Published in 1933 (and reissued this spring by Handheld Press), Business as Usual tells with dashing epistolary style and comic illustrations the story of Hilary Fane.  Hilary, a young woman of twenty-seven with a history degree from Oxford and previous work experience as both a teacher and librarian, is trying to fill the time before she marries her fiancé Basil, a young doctor.  Anticipating at least a year before the wedding and, having been made redundant from her last job, Hilary is looking for a way to occupy herself.  As she explains to Basil:

…I know I couldn’t wait for you if I were idle, sitting about and trying to fill the gap between one lovely experience and another with those dreary little sociabilities that you despise as much as I do.  I wish I had the kind of talents that you’d really like to have about the house, my lamb.  It would all be so much simpler if my bent were music or if I could write.  But it isn’t any use, Basil, I haven’t any talents; even my drawings always got me into trouble.  I’ve just got undecorative ability and too much energy to be happy without a job.

And so she sets off, leaving her parents’ comfortable Scottish home for exceedingly humble lodgings in London and a job in a department store (a thinly veiled Selfridges).  She eventually finds herself working in the store’s library (I would never complain about going shopping if department stores still had these!) and the story follows her throughout the year as she advances at work, makes friends, and discovers the simple pleasures of her new life:

Oh, Basil, there are compensations!  It’s worth sleep-walking from nine to six all the week just to wake up on Saturday with half a day and a night and another day after that unquestionably one’s own.  I came out of Everyman’s and watched all the other people with hockey sticks and skates and suit-cases tearing for buses.  But I strolled, feeling marvellous.  Rather as if I’d kicked off a tightish pair of shoes.

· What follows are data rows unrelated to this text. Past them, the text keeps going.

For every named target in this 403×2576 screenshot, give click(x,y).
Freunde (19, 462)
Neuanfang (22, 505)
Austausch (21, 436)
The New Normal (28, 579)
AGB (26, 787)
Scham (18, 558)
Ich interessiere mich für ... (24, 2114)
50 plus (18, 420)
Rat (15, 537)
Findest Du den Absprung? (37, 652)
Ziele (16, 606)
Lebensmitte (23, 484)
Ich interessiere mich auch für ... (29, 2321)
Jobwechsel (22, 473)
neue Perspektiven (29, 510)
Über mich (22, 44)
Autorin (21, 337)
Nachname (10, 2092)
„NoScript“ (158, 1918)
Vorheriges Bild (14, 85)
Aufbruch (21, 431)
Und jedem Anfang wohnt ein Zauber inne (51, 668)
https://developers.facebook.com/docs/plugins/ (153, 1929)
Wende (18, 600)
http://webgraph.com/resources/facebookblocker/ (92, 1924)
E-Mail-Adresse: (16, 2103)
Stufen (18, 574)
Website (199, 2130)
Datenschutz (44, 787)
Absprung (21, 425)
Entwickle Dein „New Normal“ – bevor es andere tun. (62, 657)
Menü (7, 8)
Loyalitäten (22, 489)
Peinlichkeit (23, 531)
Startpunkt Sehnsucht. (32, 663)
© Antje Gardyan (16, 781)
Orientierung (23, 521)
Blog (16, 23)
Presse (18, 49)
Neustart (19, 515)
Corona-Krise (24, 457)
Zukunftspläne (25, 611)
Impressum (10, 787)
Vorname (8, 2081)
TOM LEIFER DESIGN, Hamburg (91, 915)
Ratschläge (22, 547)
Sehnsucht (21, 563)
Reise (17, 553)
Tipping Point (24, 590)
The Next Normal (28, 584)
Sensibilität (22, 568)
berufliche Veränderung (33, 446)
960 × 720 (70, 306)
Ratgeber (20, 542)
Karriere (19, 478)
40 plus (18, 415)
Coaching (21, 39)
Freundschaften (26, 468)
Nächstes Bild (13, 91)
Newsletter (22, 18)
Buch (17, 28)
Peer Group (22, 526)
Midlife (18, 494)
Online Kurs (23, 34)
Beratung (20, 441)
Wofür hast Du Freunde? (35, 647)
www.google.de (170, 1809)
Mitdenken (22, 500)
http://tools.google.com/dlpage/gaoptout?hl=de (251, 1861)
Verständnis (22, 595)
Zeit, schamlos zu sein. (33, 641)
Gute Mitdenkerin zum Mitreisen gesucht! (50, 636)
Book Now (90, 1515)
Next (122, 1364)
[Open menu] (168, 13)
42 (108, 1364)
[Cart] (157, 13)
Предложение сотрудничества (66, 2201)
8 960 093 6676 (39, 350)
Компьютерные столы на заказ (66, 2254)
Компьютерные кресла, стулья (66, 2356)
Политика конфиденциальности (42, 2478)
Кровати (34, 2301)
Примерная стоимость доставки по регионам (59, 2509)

Hilary is a wonderful character, full of energy and warmth and attractively straightforward in discussing anything on her mind.  Basil, we can tell from Hilary’s side of the correspondence, doesn’t share these traits:

I can fail and start again.  And with you to believe in my work, I could.

Only, now and then, I feel you don’t.  Do try to.  I mean, think of me as a creature, not just as a possible wife who will persist in doing things that tend to disqualify her.  I love you frightfully; but I want your companionship and tolerance and understanding even more than other things.  I wonder if you see?

Basil, the reader decides long before Hilary, must go.  Luckily, there is a very suitable replacement close at hand.

I love stories about work – I find hearing about people’s working hours and salaries and how they manage to live on said salaries endlessly fascinating – and I adore epistolary novels so the combination of the two was always going to be something that interested me.  But this book manages to be far more than interesting.  The reader cannot help but adore Hilary, who is endlessly curious, admirably efficient, and inspiringly intrepid.  It is a book to laugh over and to read for comfort and inspiration when you are feeling daunted by the world.  It is, frankly, quite perfect, which is why I am picking it up again as the book to see out 2020 with. It’s never too soon to reread great books.